Gordon Lord

Personal information
- Full name: Gordon John Lord
- Born: 25 April 1961 (age 65) Edgbaston, Birmingham, England
- Batting: Left-handed
- Bowling: Left-arm orthodox spin
- Role: Batter

Domestic team information
- 1983–1986: Warwickshire
- 1987–1991: Worcestershire

Career statistics
| Competition | First-class | List A |
| Matches | 85 | 27 |
| Runs scored | 3,406 | 428 |
| Batting average | 26.81 | 16.46 |
| 100s/50s | 5/18 | 1/2 |
| Top score | 199 | 103 |
| Balls bowled | 96 | – |
| Wickets | – | – |
| Bowling average | – | – |
| 5 wickets in innings | – | – |
| 10 wickets in match | – | – |
| Best bowling | 0/6 | – |
| Catches/stumpings | 22/– | 5/– |
- Source: CricketArchive, 12 November 2024

= Gordon Lord =

English cricket player turned coach (born 1961)

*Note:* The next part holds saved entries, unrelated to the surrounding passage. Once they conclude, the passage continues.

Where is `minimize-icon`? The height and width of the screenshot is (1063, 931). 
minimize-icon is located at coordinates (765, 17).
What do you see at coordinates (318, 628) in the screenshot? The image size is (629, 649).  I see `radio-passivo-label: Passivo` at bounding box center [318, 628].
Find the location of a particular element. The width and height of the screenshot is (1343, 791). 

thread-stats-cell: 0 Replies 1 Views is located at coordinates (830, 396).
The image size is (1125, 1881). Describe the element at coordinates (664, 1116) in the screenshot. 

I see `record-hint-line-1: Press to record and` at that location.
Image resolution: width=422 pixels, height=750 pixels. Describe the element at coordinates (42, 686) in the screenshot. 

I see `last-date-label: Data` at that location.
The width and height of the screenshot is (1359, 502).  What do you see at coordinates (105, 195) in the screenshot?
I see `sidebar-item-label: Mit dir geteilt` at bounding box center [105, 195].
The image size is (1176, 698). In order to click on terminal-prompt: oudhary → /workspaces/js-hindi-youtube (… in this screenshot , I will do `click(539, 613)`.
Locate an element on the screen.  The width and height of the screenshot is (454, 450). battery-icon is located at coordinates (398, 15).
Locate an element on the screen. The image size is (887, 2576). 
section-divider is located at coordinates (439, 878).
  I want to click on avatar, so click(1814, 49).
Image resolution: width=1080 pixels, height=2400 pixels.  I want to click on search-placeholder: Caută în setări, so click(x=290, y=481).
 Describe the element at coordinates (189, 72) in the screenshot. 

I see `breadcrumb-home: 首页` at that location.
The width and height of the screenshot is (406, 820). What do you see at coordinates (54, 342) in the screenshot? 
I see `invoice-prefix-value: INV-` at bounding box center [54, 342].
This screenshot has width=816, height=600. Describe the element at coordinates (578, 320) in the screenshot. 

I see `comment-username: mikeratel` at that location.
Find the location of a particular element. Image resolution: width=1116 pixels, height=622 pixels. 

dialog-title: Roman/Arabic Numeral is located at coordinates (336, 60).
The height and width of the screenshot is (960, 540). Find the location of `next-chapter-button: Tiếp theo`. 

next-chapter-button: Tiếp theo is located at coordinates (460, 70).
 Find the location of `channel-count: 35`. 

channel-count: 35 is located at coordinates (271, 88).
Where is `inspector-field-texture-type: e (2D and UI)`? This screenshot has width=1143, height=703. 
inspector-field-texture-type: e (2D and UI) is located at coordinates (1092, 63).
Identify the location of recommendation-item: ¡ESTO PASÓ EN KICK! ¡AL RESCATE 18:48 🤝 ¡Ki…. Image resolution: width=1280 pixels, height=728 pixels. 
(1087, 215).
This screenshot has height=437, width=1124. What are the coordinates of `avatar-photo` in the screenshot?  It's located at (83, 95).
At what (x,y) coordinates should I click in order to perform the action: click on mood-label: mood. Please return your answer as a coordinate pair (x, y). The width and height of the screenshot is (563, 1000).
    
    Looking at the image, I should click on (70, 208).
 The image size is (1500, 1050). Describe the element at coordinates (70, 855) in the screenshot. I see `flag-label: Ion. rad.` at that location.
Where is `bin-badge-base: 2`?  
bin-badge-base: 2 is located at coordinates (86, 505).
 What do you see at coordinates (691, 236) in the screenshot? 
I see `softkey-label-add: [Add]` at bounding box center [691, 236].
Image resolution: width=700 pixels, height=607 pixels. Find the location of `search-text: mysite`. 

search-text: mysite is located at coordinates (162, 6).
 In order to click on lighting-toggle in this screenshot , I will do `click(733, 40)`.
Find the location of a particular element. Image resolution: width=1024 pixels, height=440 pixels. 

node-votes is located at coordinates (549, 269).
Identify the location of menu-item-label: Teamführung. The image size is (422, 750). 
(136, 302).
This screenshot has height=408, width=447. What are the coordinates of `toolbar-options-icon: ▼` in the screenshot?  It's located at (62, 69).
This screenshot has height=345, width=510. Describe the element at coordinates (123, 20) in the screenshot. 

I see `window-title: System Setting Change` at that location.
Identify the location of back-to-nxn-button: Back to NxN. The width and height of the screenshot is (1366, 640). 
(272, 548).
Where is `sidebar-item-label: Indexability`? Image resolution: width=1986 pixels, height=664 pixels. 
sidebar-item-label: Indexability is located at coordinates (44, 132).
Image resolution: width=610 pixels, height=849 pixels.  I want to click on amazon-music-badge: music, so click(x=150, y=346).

Gordon John Lord (born 25 April 1961) is an English cricket coach, coach educator, and retired first-class cricketer. He was a left-handed batsman who played for Warwickshire and Worcestershire. Despite a promising start in which he played three youth tests for England, he never fulfilled this promise and retired well short of 100 first-class games.

==Playing career==
After his matches for Young England in the West Indies in 1979–80, Lord had to wait more than three years before making his senior debut for Warwickshire, in a John Player League game against Nottinghamshire in late August 1983. He made 40, and was retained for the County Championship match against the same opponents which immediately followed: in this he hit 61 and 29 to keep himself in the team for two more September Championship matches.

Lord had another few outings in 1984, and had a longer run in the first team the following year. However, the highlights – 199 against Yorkshire (he was run out one short of what would have been his only double century) and his only List A century, 103 against Derbyshire – were overshadowed by his poor form at other times; his second-highest first-class score that season was a mere 18. Another forgettable summer, with few opportunities, followed, and Lord departed for rivals Worcestershire for the 1987 season.

At New Road, Lord was given more chances in the first team, and when he hit 862 first-class runs in 1988 it seemed that his career might receive the kick-start it so badly needed, but a wretched 1989 followed in which he averaged under 19 and made only two fifties all year. In the batsmans'-dream summer of 1990, he averaged over 45, including a score of 190 against Hampshire in August, and finally broke through the 1,000-run mark, being awarded the county cap that had eluded him at Warwickshire. But it was a false dawn, and after another mediocre season in 1991 Lord's first-class career came to a quiet end at Kidderminster, being dismissed for 3 in his only innings. He did, however, play two minor games for Herefordshire in the 1992 Holt Cup.

His uncle, Charles Watts, played one first-class match for Leicestershire in 1924. Lord studied at Durham University, graduating with a General Arts degree in 1982.